The 49-year-old Christina Marie Chapman from Arizona helped to operate the fraudulent scheme that generated at least $6.8 million of revenue, allegedly benefitting the North Korean government. The Department of Justice has explained:

“Chapman ran a ‘laptop farm,’ hosting the overseas IT workers’ computers inside her home so it appeared that the computers were located in the United States, and also received and forged payroll checks and received direct deposits of the overseas IT workers’ wages from the U.S. companies into her U.S. financial accounts.

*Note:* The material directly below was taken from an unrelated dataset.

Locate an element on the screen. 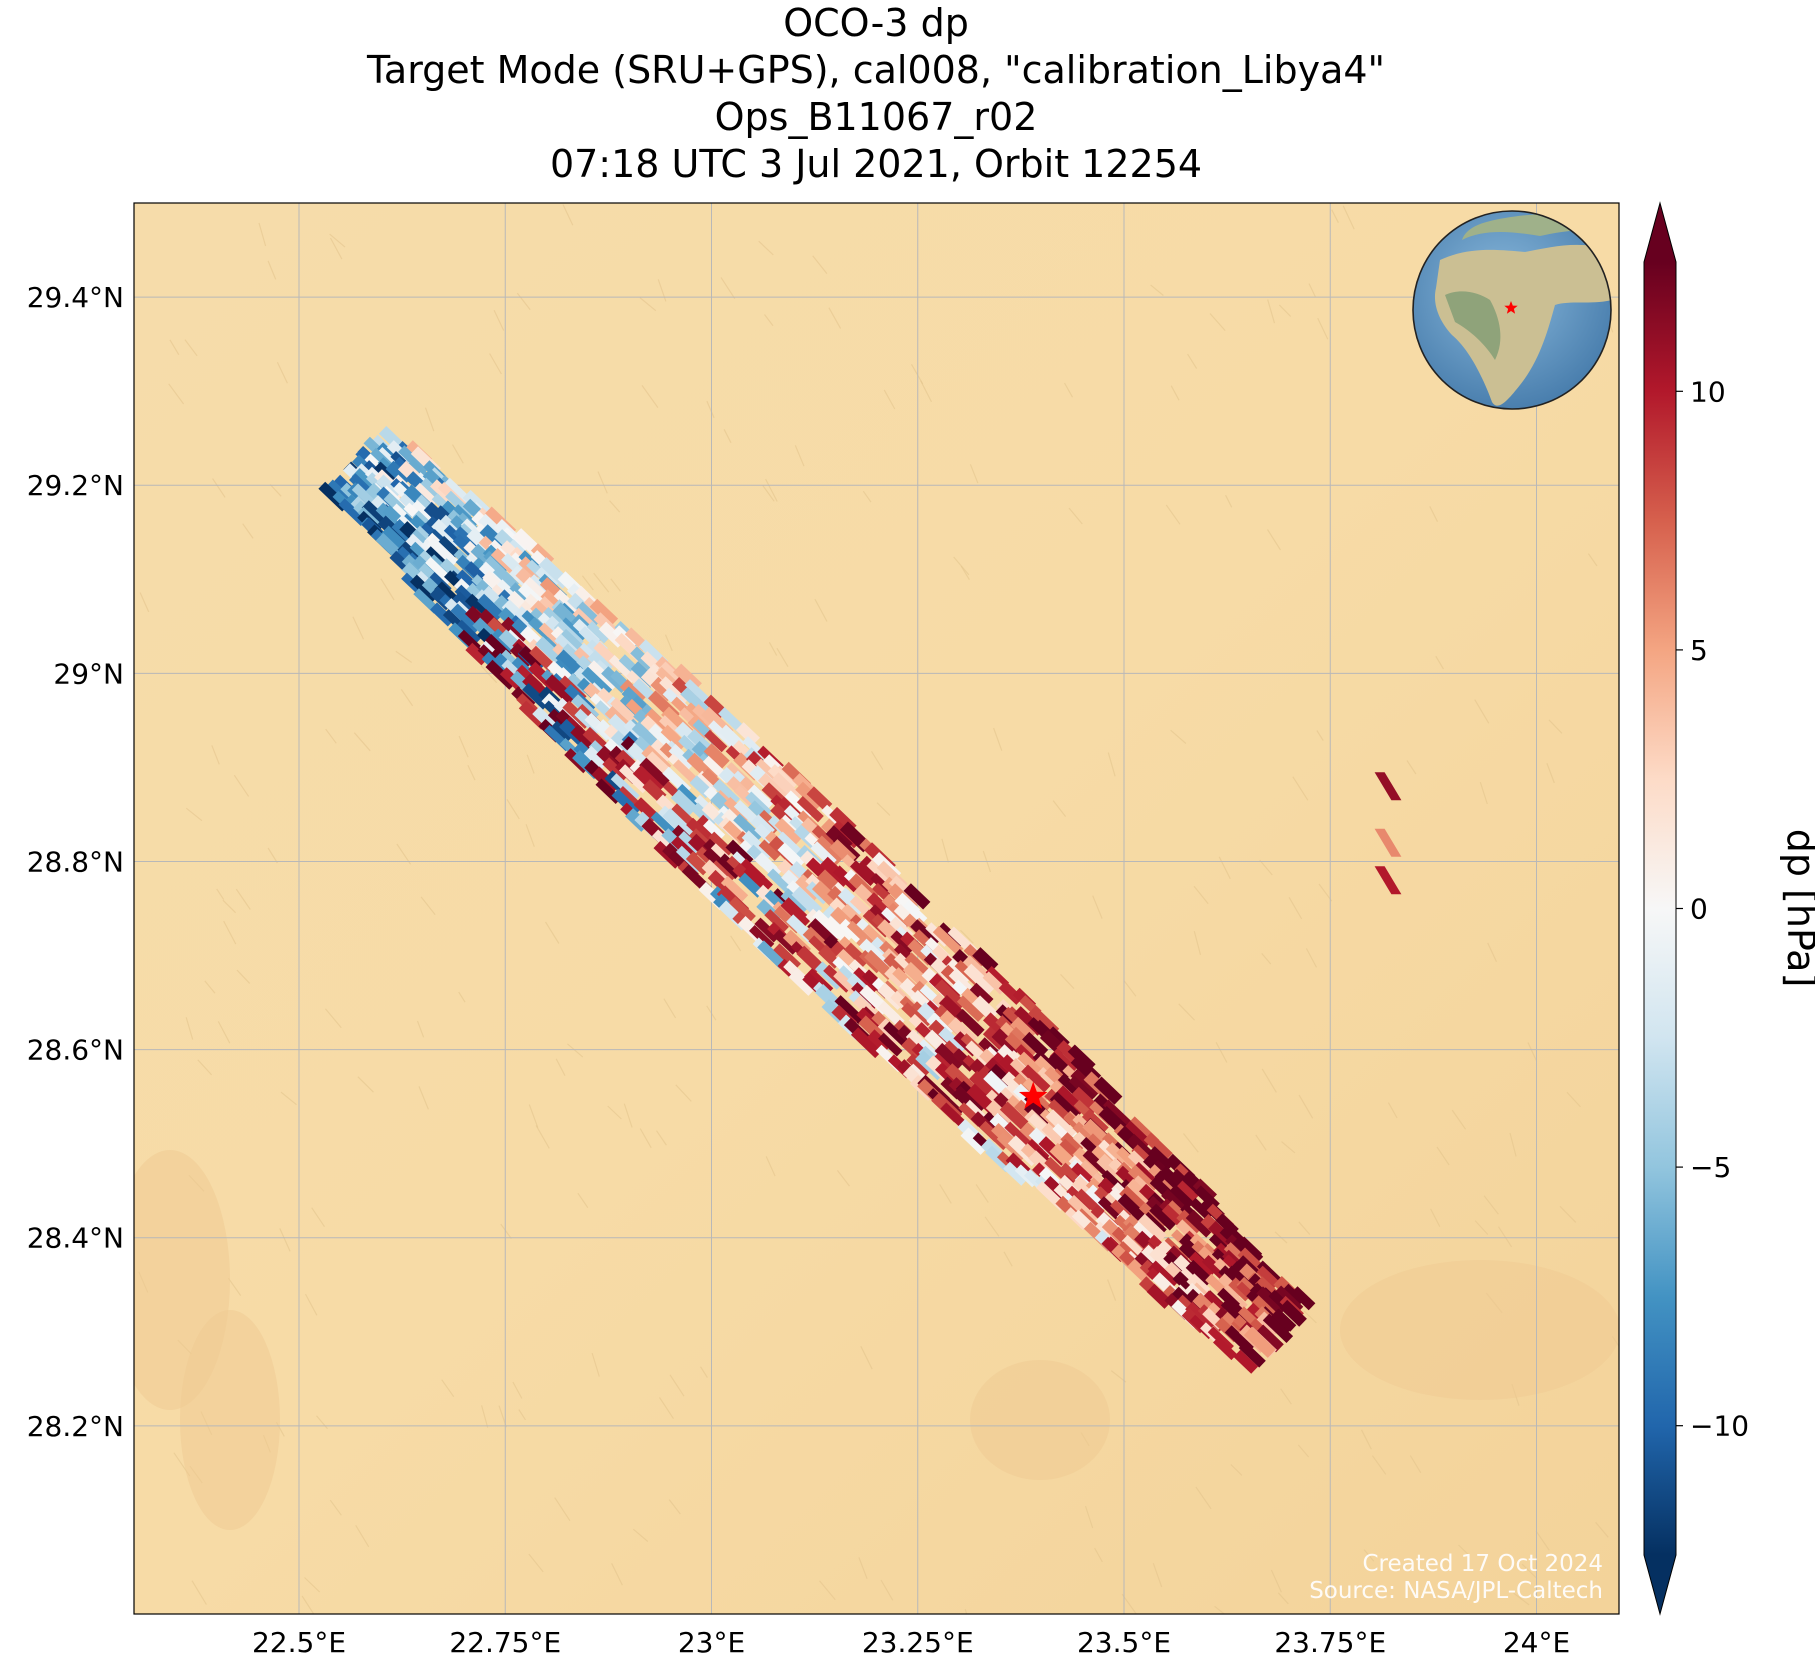  dune-patch is located at coordinates (230, 1420).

“The overseas IT workers associated with Chapman’s cell were paid millions for their work, much of which has been falsely reported to the IRS and the Social Security Administration in the name of the actual U.S. persons whose identities were stolen or borrowed. Chapman also allegedly conspired with the John Doe defendants to commit money laundering by conducting financial transactions under aliases to receive money generated by the scheme and transfer those funds outside of the United States, in an attempt to hide that these were proceeds of the IT workers’ fraud.”

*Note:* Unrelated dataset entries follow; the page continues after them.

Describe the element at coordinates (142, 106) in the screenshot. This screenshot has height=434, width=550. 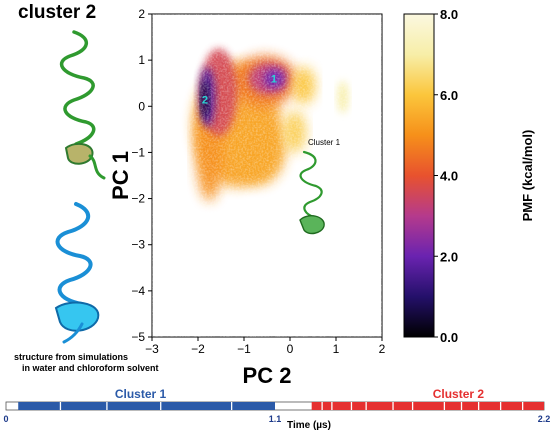
I see `y-tick-label: 0` at that location.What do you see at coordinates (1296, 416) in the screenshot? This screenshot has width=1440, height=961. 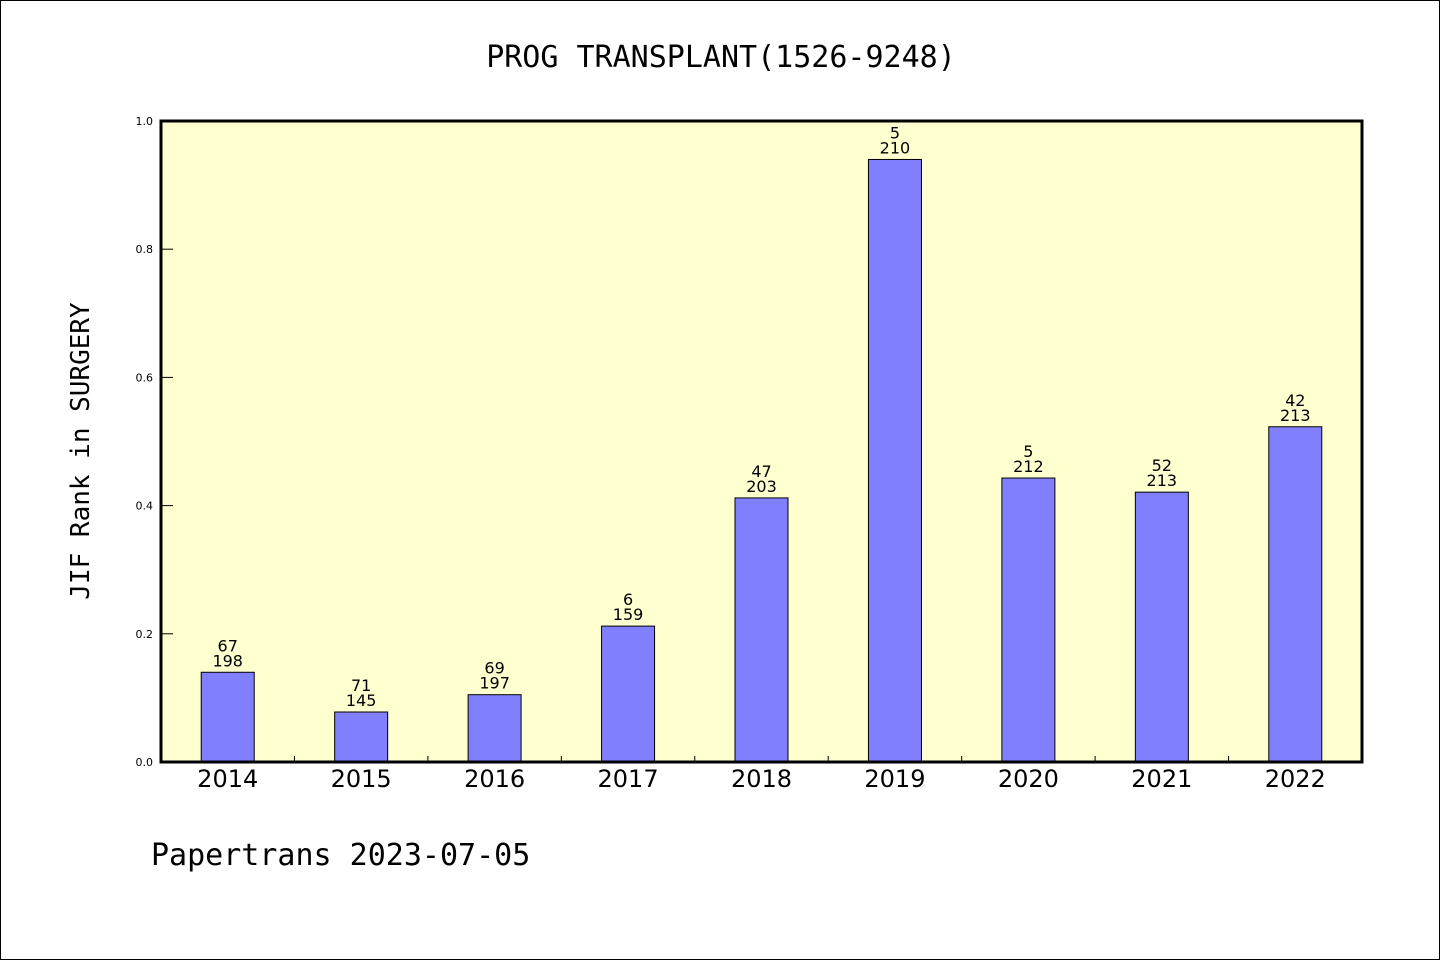 I see `bar-total-label-2022: 213` at bounding box center [1296, 416].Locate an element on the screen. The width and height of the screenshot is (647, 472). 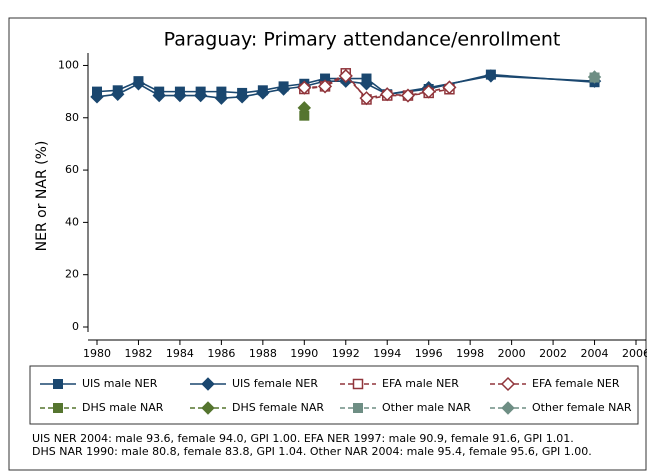
y-tick-label: 0 is located at coordinates (76, 326).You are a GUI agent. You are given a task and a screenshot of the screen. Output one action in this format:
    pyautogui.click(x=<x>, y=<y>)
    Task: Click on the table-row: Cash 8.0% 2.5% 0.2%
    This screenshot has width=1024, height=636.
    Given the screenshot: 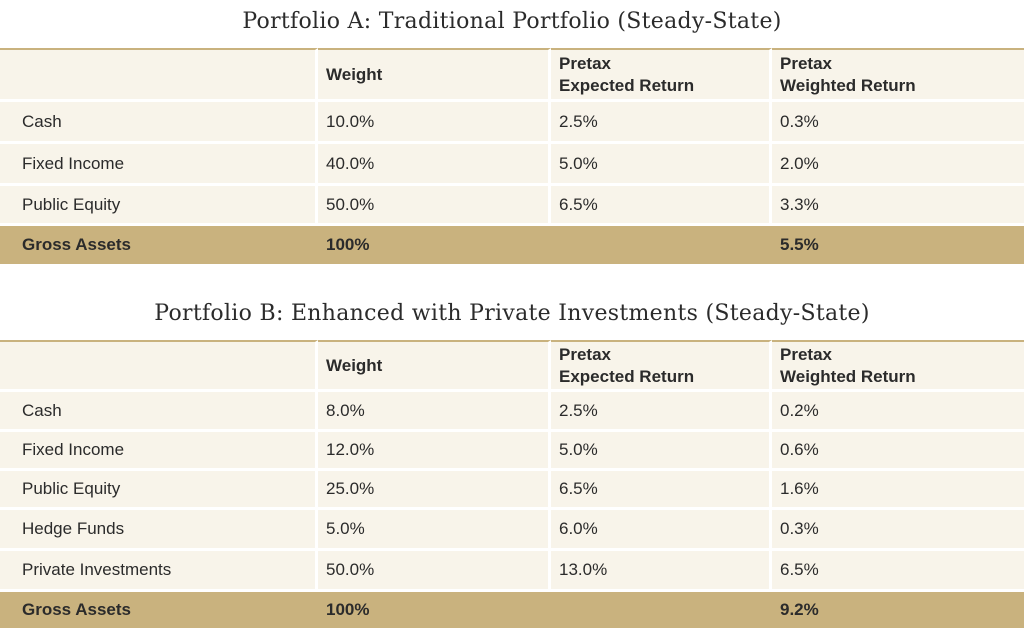 What is the action you would take?
    pyautogui.click(x=512, y=412)
    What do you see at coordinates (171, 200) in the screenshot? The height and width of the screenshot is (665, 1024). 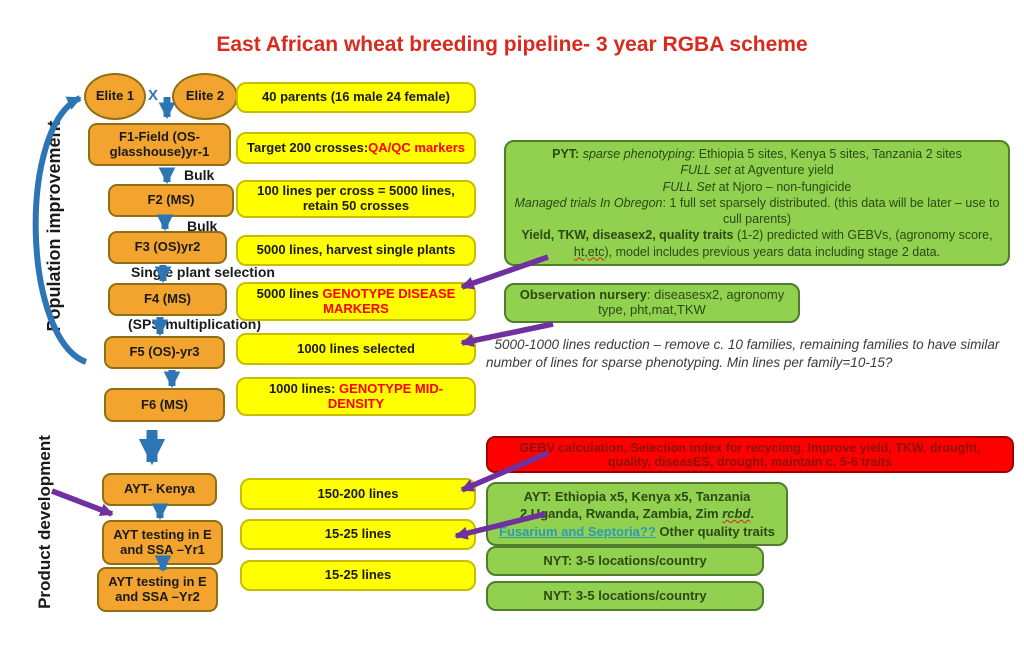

Fake IT workers even applied for jobs at two different U.S. government agencies on three different occasions, although unsuccessfully.

From what is known, at least 20 overseas IT workers were involved in the scheme that included compromising more than 60 identities of U.S. persons, causing false information to be conveyed to DHS on more than 100 occasions, and creating false tax liabilities for more than 35 U.S. persons.

Chapman is charged with conspiracy to defraud the United States, aggravated identity theft, and several other crimes, facing a maximum penalty of 97.5 years in prison.

Her co-conspirator, a 27-year-old Ukrainian citizen, Oleksandr Didenko, allegedly also owned and operated U.S.-based online infrastructure, including his own laptop farms. If convicted, Didenko faces a maximum penalty of 67.5 years in prison.